WORK REQUEST: Each record must be output exactly and in full.

Collected data entries
═══
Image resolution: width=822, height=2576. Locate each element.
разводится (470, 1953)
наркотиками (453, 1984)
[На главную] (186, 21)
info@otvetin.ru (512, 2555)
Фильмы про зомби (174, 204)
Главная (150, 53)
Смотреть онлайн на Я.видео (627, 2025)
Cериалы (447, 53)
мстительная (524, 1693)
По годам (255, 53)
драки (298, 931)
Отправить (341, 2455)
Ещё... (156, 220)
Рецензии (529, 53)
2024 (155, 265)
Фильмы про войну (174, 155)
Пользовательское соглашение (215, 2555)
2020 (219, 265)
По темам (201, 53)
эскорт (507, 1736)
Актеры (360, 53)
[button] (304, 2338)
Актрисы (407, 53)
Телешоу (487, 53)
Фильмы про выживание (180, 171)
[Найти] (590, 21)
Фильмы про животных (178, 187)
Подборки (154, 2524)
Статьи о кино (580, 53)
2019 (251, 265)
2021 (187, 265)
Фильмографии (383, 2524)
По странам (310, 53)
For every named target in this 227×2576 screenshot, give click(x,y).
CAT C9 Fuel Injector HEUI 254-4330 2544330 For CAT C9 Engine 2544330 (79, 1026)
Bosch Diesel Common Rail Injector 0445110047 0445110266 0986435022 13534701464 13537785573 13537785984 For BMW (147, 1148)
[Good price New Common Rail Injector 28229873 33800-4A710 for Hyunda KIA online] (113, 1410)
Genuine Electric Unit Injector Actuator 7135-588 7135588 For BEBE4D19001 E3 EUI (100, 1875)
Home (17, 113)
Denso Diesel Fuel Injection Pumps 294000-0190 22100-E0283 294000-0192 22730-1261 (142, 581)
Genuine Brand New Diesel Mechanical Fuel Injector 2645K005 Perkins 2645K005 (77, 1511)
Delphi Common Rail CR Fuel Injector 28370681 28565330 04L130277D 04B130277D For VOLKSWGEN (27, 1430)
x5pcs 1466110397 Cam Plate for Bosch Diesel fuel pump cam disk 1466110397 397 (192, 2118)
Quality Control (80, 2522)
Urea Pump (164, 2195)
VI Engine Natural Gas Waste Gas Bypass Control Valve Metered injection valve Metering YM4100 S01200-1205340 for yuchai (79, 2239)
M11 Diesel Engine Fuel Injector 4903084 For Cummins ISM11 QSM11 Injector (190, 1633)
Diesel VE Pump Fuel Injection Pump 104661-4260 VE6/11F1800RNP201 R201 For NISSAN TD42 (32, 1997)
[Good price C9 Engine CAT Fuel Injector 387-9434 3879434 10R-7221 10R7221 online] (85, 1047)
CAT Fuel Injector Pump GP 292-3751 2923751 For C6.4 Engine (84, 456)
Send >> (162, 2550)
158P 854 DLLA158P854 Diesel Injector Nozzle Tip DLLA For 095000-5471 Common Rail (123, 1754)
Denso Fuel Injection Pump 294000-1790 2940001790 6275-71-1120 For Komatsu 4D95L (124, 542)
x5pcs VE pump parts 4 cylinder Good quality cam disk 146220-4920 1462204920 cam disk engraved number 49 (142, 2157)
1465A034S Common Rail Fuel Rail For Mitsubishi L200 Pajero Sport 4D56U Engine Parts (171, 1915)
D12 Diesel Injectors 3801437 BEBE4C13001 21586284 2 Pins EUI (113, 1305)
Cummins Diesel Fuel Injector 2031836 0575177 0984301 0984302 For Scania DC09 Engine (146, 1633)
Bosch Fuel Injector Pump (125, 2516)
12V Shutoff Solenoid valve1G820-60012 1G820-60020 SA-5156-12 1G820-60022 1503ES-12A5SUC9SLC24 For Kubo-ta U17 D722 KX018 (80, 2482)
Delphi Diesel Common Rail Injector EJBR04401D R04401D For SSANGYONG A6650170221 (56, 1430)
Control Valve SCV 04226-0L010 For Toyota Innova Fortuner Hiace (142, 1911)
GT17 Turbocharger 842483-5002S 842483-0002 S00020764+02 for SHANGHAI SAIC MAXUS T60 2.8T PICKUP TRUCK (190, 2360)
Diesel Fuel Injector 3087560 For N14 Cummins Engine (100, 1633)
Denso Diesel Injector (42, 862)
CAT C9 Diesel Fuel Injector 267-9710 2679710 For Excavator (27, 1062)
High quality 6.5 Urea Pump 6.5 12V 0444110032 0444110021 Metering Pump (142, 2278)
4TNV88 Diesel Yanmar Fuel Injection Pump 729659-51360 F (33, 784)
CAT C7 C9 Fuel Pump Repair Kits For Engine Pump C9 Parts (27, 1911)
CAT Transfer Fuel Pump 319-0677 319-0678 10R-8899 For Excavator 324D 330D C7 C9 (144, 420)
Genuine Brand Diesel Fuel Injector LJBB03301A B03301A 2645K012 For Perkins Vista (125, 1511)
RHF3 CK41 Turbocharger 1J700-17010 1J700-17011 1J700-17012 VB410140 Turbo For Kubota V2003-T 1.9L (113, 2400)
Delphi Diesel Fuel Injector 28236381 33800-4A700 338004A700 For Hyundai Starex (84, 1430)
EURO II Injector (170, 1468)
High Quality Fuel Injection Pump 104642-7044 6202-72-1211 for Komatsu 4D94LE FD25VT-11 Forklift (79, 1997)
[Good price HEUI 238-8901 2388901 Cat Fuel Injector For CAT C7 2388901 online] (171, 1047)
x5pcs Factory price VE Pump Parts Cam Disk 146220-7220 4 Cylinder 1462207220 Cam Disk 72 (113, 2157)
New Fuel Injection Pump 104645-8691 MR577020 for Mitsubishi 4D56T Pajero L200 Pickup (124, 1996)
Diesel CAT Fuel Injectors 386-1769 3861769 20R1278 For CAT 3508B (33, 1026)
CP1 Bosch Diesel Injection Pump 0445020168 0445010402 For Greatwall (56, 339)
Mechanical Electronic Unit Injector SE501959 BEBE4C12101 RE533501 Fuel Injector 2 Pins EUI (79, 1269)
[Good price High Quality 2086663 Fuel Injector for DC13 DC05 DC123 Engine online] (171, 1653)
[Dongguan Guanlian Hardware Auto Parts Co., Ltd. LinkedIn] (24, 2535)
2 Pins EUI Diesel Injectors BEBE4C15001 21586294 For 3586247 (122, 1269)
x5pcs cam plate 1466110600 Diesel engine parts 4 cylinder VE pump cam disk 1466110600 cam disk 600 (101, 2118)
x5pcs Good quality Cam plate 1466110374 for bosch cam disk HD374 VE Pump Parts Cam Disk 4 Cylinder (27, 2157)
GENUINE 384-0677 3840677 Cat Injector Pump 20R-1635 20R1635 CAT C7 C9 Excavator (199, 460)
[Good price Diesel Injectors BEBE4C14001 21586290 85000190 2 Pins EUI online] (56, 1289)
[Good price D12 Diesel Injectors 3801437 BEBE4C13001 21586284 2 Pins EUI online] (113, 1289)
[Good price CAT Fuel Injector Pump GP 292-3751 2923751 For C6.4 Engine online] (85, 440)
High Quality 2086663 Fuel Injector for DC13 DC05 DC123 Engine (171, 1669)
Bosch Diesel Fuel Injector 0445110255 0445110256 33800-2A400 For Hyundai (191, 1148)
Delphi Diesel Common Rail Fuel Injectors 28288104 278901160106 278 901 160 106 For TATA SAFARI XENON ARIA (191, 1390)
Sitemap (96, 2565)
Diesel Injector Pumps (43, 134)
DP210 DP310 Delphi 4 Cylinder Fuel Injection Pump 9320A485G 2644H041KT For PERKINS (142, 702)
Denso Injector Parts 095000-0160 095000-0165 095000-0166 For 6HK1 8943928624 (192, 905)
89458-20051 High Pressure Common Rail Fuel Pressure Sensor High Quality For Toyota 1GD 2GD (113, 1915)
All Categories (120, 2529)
═══
EXERCISE RESPONSE:
Image resolution: width=822, height=2576. Locate each element.
разводится (470, 1953)
наркотиками (453, 1984)
[На главную] (186, 21)
info@otvetin.ru (512, 2555)
Фильмы про зомби (174, 204)
Главная (150, 53)
Смотреть онлайн на Я.видео (627, 2025)
Cериалы (447, 53)
мстительная (524, 1693)
По годам (255, 53)
драки (298, 931)
Отправить (341, 2455)
Ещё... (156, 220)
Рецензии (529, 53)
2024 (155, 265)
Фильмы про войну (174, 155)
Пользовательское соглашение (215, 2555)
2020 (219, 265)
По темам (201, 53)
эскорт (507, 1736)
Актеры (360, 53)
[button] (304, 2338)
Актрисы (407, 53)
Телешоу (487, 53)
Фильмы про выживание (180, 171)
[Найти] (590, 21)
Фильмы про животных (178, 187)
Подборки (154, 2524)
Статьи о кино (580, 53)
2019 (251, 265)
2021 (187, 265)
Фильмографии (383, 2524)
По странам (310, 53)
For every named target in this 227×2576 screenshot, give click(x,y).
CAT C9 Fuel Injector HEUI 254-4330 2544330 For CAT C9 Engine 2544330 (79, 1026)
Bosch Diesel Common Rail Injector 0445110047 0445110266 0986435022 13534701464 13537785573 13537785984 For BMW (147, 1148)
[Good price New Common Rail Injector 28229873 33800-4A710 for Hyunda KIA online] (113, 1410)
Genuine Electric Unit Injector Actuator 7135-588 7135588 For BEBE4D19001 E3 EUI (100, 1875)
Home (17, 113)
Denso Diesel Fuel Injection Pumps 294000-0190 22100-E0283 294000-0192 22730-1261 (142, 581)
Genuine Brand New Diesel Mechanical Fuel Injector 2645K005 Perkins 2645K005 (77, 1511)
Delphi Common Rail CR Fuel Injector 28370681 28565330 04L130277D 04B130277D For VOLKSWGEN (27, 1430)
x5pcs 1466110397 Cam Plate for Bosch Diesel fuel pump cam disk 1466110397 397 (192, 2118)
Quality Control (80, 2522)
Urea Pump (164, 2195)
VI Engine Natural Gas Waste Gas Bypass Control Valve Metered injection valve Metering YM4100 S01200-1205340 for yuchai (79, 2239)
M11 Diesel Engine Fuel Injector 4903084 For Cummins ISM11 QSM11 Injector (190, 1633)
Diesel VE Pump Fuel Injection Pump 104661-4260 VE6/11F1800RNP201 R201 For NISSAN TD42 (32, 1997)
[Good price C9 Engine CAT Fuel Injector 387-9434 3879434 10R-7221 10R7221 online] (85, 1047)
CAT Fuel Injector Pump GP 292-3751 2923751 For C6.4 Engine (84, 456)
Send >> (162, 2550)
158P 854 DLLA158P854 Diesel Injector Nozzle Tip DLLA For 095000-5471 Common Rail (123, 1754)
Denso Fuel Injection Pump 294000-1790 2940001790 6275-71-1120 For Komatsu 4D95L (124, 542)
x5pcs VE pump parts 4 cylinder Good quality cam disk 146220-4920 1462204920 cam disk engraved number 49 (142, 2157)
1465A034S Common Rail Fuel Rail For Mitsubishi L200 Pajero Sport 4D56U Engine Parts (171, 1915)
D12 Diesel Injectors 3801437 BEBE4C13001 21586284 2 Pins EUI (113, 1305)
Cummins Diesel Fuel Injector 2031836 0575177 0984301 0984302 For Scania DC09 Engine (146, 1633)
Bosch Fuel Injector Pump (125, 2516)
12V Shutoff Solenoid valve1G820-60012 1G820-60020 SA-5156-12 1G820-60022 1503ES-12A5SUC9SLC24 For Kubo-ta U17 D722 KX018 (80, 2482)
Delphi Diesel Common Rail Injector EJBR04401D R04401D For SSANGYONG A6650170221 (56, 1430)
Control Valve SCV 04226-0L010 For Toyota Innova Fortuner Hiace (142, 1911)
GT17 Turbocharger 842483-5002S 842483-0002 S00020764+02 for SHANGHAI SAIC MAXUS T60 2.8T PICKUP TRUCK (190, 2360)
Diesel Fuel Injector 3087560 For N14 Cummins Engine (100, 1633)
Denso Diesel Injector (42, 862)
CAT C9 Diesel Fuel Injector 267-9710 2679710 For Excavator (27, 1062)
High quality 6.5 Urea Pump 6.5 12V 0444110032 0444110021 Metering Pump (142, 2278)
4TNV88 Diesel Yanmar Fuel Injection Pump 729659-51360 F (33, 784)
CAT C7 C9 Fuel Pump Repair Kits For Engine Pump C9 Parts (27, 1911)
CAT Transfer Fuel Pump 319-0677 319-0678 10R-8899 For Excavator 324D 330D C7 C9 (144, 420)
Genuine Brand Diesel Fuel Injector LJBB03301A B03301A 2645K012 For Perkins Vista (125, 1511)
RHF3 CK41 Turbocharger 1J700-17010 1J700-17011 1J700-17012 VB410140 Turbo For Kubota V2003-T 1.9L (113, 2400)
Delphi Diesel Fuel Injector 28236381 33800-4A700 338004A700 For Hyundai Starex (84, 1430)
EURO II Injector (170, 1468)
High Quality Fuel Injection Pump 104642-7044 6202-72-1211 for Komatsu 4D94LE FD25VT-11 Forklift (79, 1997)
[Good price HEUI 238-8901 2388901 Cat Fuel Injector For CAT C7 2388901 online] (171, 1047)
x5pcs Factory price VE Pump Parts Cam Disk 146220-7220 4 Cylinder 1462207220 Cam Disk 72 (113, 2157)
New Fuel Injection Pump 104645-8691 MR577020 for Mitsubishi 4D56T Pajero L200 Pickup (124, 1996)
Diesel CAT Fuel Injectors 386-1769 3861769 20R1278 For CAT 3508B (33, 1026)
CP1 Bosch Diesel Injection Pump 0445020168 0445010402 For Greatwall (56, 339)
Mechanical Electronic Unit Injector SE501959 BEBE4C12101 RE533501 Fuel Injector 2 Pins EUI (79, 1269)
[Good price High Quality 2086663 Fuel Injector for DC13 DC05 DC123 Engine online] (171, 1653)
[Dongguan Guanlian Hardware Auto Parts Co., Ltd. LinkedIn] (24, 2535)
2 Pins EUI Diesel Injectors BEBE4C15001 21586294 For 3586247 (122, 1269)
x5pcs cam plate 1466110600 Diesel engine parts 4 cylinder VE pump cam disk 1466110600 cam disk 600 (101, 2118)
x5pcs Good quality Cam plate 1466110374 for bosch cam disk HD374 VE Pump Parts Cam Disk 4 Cylinder (27, 2157)
GENUINE 384-0677 3840677 Cat Injector Pump 20R-1635 20R1635 CAT C7 C9 Excavator (199, 460)
[Good price Diesel Injectors BEBE4C14001 21586290 85000190 2 Pins EUI online] (56, 1289)
[Good price D12 Diesel Injectors 3801437 BEBE4C13001 21586284 2 Pins EUI online] (113, 1289)
[Good price CAT Fuel Injector Pump GP 292-3751 2923751 For C6.4 Engine online] (85, 440)
High Quality 2086663 Fuel Injector for DC13 DC05 DC123 Engine (171, 1669)
Bosch Diesel Fuel Injector 0445110255 0445110256 33800-2A400 For Hyundai (191, 1148)
Delphi Diesel Common Rail Fuel Injectors 28288104 278901160106 278 901 160 106 For TATA SAFARI XENON ARIA (191, 1390)
Sitemap (96, 2565)
Diesel Injector Pumps (43, 134)
DP210 DP310 Delphi 4 Cylinder Fuel Injection Pump 9320A485G 2644H041KT For PERKINS (142, 702)
Denso Injector Parts 095000-0160 095000-0165 095000-0166 For 6HK1 8943928624 (192, 905)
89458-20051 High Pressure Common Rail Fuel Pressure Sensor High Quality For Toyota 1GD 2GD (113, 1915)
All Categories (120, 2529)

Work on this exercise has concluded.